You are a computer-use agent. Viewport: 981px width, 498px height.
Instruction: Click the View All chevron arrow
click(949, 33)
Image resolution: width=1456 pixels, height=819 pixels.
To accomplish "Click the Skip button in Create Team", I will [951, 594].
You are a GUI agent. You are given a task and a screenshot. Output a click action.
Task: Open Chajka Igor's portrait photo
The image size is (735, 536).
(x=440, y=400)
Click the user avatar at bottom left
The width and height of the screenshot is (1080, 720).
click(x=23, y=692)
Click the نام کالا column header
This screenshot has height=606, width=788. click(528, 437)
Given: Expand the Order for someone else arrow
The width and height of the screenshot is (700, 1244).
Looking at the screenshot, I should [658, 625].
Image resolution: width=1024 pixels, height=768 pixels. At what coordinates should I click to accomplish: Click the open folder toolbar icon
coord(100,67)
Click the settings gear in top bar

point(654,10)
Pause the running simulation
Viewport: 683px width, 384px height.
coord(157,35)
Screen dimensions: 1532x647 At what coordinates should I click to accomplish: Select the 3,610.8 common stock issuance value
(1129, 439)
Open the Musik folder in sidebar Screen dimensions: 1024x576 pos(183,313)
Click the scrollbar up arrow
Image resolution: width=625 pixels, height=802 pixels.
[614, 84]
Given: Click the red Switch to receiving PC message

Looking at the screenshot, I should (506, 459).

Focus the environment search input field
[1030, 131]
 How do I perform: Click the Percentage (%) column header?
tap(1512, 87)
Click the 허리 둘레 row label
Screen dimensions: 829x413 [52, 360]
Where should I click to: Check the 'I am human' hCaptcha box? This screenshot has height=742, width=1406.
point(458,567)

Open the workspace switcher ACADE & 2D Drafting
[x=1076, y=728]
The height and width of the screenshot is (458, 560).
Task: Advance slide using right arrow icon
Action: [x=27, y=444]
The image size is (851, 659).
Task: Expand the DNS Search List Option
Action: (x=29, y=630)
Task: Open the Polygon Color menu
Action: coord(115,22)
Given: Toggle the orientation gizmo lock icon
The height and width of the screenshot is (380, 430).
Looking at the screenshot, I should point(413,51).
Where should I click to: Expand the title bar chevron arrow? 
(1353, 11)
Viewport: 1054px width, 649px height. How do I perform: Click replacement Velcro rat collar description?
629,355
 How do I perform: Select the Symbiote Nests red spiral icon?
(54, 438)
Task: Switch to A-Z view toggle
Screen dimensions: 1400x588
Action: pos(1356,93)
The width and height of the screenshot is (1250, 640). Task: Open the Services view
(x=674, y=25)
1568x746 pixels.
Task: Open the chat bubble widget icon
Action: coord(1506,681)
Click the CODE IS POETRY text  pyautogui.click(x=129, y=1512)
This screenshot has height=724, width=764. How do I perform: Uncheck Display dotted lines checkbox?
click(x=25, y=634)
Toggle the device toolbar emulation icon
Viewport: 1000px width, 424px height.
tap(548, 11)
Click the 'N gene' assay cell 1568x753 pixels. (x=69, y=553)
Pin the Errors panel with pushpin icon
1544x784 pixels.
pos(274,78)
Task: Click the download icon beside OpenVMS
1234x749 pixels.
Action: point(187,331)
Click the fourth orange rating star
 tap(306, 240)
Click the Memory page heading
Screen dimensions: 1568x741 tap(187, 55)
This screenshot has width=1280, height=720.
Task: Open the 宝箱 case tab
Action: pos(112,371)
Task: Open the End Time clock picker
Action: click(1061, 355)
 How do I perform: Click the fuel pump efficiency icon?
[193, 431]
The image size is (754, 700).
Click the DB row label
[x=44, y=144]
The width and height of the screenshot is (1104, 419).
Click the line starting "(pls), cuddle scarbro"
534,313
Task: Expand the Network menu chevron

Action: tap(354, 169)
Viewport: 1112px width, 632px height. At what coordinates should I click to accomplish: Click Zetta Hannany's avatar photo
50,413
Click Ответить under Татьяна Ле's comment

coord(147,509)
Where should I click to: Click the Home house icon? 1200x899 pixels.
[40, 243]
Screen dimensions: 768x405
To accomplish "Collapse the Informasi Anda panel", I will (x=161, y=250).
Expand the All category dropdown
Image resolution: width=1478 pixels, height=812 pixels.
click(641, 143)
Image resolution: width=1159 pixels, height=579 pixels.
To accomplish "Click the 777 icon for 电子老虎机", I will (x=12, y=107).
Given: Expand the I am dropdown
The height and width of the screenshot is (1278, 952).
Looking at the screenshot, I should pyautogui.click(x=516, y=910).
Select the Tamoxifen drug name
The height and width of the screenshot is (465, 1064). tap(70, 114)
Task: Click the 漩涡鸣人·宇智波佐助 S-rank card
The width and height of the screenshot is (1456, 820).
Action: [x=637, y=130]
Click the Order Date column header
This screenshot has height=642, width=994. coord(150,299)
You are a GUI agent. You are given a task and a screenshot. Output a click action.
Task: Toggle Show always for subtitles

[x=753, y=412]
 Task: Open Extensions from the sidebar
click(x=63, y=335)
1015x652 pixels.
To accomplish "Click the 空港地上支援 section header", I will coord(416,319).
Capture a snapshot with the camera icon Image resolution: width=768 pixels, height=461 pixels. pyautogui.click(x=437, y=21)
------------------------------
• _Exercise brief_
Give back the data above word for word.

• _Solution to this problem_
You are a computer-use agent. Viewport: 981px width, 498px height.
Instruction: Click the View All chevron arrow
click(949, 33)
Image resolution: width=1456 pixels, height=819 pixels.
To accomplish "Click the Skip button in Create Team", I will [951, 594].
You are a GUI agent. You are given a task and a screenshot. Output a click action.
Task: Open Chajka Igor's portrait photo
The image size is (735, 536).
(x=440, y=400)
Click the user avatar at bottom left
The width and height of the screenshot is (1080, 720).
click(x=23, y=692)
Click the نام کالا column header
This screenshot has height=606, width=788. click(528, 437)
Given: Expand the Order for someone else arrow
The width and height of the screenshot is (700, 1244).
Looking at the screenshot, I should [658, 625].
Image resolution: width=1024 pixels, height=768 pixels. At what coordinates should I click to accomplish: Click the open folder toolbar icon
coord(100,67)
Click the settings gear in top bar

point(654,10)
Pause the running simulation
Viewport: 683px width, 384px height.
coord(157,35)
Screen dimensions: 1532x647 At what coordinates should I click to accomplish: Select the 3,610.8 common stock issuance value
(1129, 439)
Open the Musik folder in sidebar Screen dimensions: 1024x576 pos(183,313)
Click the scrollbar up arrow
Image resolution: width=625 pixels, height=802 pixels.
[614, 84]
Given: Click the red Switch to receiving PC message

Looking at the screenshot, I should (506, 459).

Focus the environment search input field
[1030, 131]
 How do I perform: Click the Percentage (%) column header?
tap(1512, 87)
Click the 허리 둘레 row label
Screen dimensions: 829x413 [52, 360]
Where should I click to: Check the 'I am human' hCaptcha box? This screenshot has height=742, width=1406.
point(458,567)

Open the workspace switcher ACADE & 2D Drafting
[x=1076, y=728]
The height and width of the screenshot is (458, 560).
Task: Advance slide using right arrow icon
Action: [x=27, y=444]
The image size is (851, 659).
Task: Expand the DNS Search List Option
Action: (x=29, y=630)
Task: Open the Polygon Color menu
Action: coord(115,22)
Given: Toggle the orientation gizmo lock icon
The height and width of the screenshot is (380, 430).
Looking at the screenshot, I should point(413,51).
Where should I click to: Expand the title bar chevron arrow? 
(1353, 11)
Viewport: 1054px width, 649px height. How do I perform: Click replacement Velcro rat collar description?
629,355
 How do I perform: Select the Symbiote Nests red spiral icon?
(54, 438)
Task: Switch to A-Z view toggle
Screen dimensions: 1400x588
Action: pos(1356,93)
The width and height of the screenshot is (1250, 640). Task: Open the Services view
(x=674, y=25)
1568x746 pixels.
Task: Open the chat bubble widget icon
Action: coord(1506,681)
Click the CODE IS POETRY text  pyautogui.click(x=129, y=1512)
This screenshot has height=724, width=764. How do I perform: Uncheck Display dotted lines checkbox?
click(x=25, y=634)
Toggle the device toolbar emulation icon
Viewport: 1000px width, 424px height.
tap(548, 11)
Click the 'N gene' assay cell 1568x753 pixels. (x=69, y=553)
Pin the Errors panel with pushpin icon
1544x784 pixels.
pos(274,78)
Task: Click the download icon beside OpenVMS
1234x749 pixels.
Action: point(187,331)
Click the fourth orange rating star
 tap(306, 240)
Click the Memory page heading
Screen dimensions: 1568x741 tap(187, 55)
This screenshot has width=1280, height=720.
Task: Open the 宝箱 case tab
Action: pos(112,371)
Task: Open the End Time clock picker
Action: click(1061, 355)
 How do I perform: Click the fuel pump efficiency icon?
[193, 431]
The image size is (754, 700).
Click the DB row label
[x=44, y=144]
The width and height of the screenshot is (1104, 419).
Click the line starting "(pls), cuddle scarbro"
534,313
Task: Expand the Network menu chevron

Action: tap(354, 169)
Viewport: 1112px width, 632px height. At what coordinates should I click to accomplish: Click Zetta Hannany's avatar photo
50,413
Click Ответить under Татьяна Ле's comment

coord(147,509)
Where should I click to: Click the Home house icon? 1200x899 pixels.
[40, 243]
Screen dimensions: 768x405
To accomplish "Collapse the Informasi Anda panel", I will (x=161, y=250).
Expand the All category dropdown
Image resolution: width=1478 pixels, height=812 pixels.
click(641, 143)
Image resolution: width=1159 pixels, height=579 pixels.
To accomplish "Click the 777 icon for 电子老虎机", I will (x=12, y=107).
Given: Expand the I am dropdown
The height and width of the screenshot is (1278, 952).
Looking at the screenshot, I should pyautogui.click(x=516, y=910).
Select the Tamoxifen drug name
The height and width of the screenshot is (465, 1064). tap(70, 114)
Task: Click the 漩涡鸣人·宇智波佐助 S-rank card
The width and height of the screenshot is (1456, 820).
Action: [x=637, y=130]
Click the Order Date column header
This screenshot has height=642, width=994. coord(150,299)
You are a GUI agent. You are given a task and a screenshot. Output a click action.
Task: Toggle Show always for subtitles

[x=753, y=412]
 Task: Open Extensions from the sidebar
click(x=63, y=335)
1015x652 pixels.
To accomplish "Click the 空港地上支援 section header", I will coord(416,319).
Capture a snapshot with the camera icon Image resolution: width=768 pixels, height=461 pixels. pyautogui.click(x=437, y=21)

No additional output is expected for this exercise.